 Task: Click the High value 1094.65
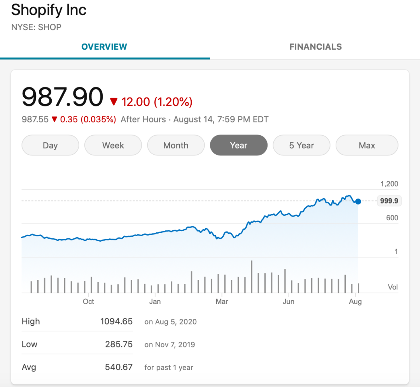tap(116, 321)
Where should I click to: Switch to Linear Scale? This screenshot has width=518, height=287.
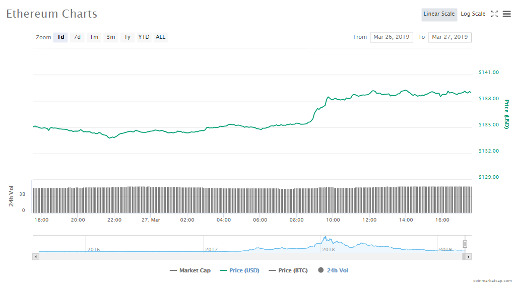[x=439, y=14]
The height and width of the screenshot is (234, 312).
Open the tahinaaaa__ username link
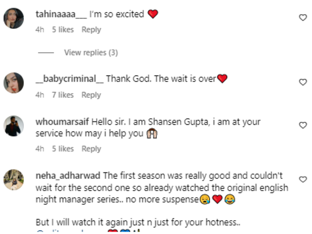click(61, 14)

=== Assignment ===
Make an exact copy of the listing above, omitting the pictures.

=== Exercise output ===
 Task: Click the High value 1094.65
tap(116, 321)
Where should I click to: Switch to Linear Scale? This screenshot has width=518, height=287.
[x=439, y=14]
The height and width of the screenshot is (234, 312).
Open the tahinaaaa__ username link
click(61, 14)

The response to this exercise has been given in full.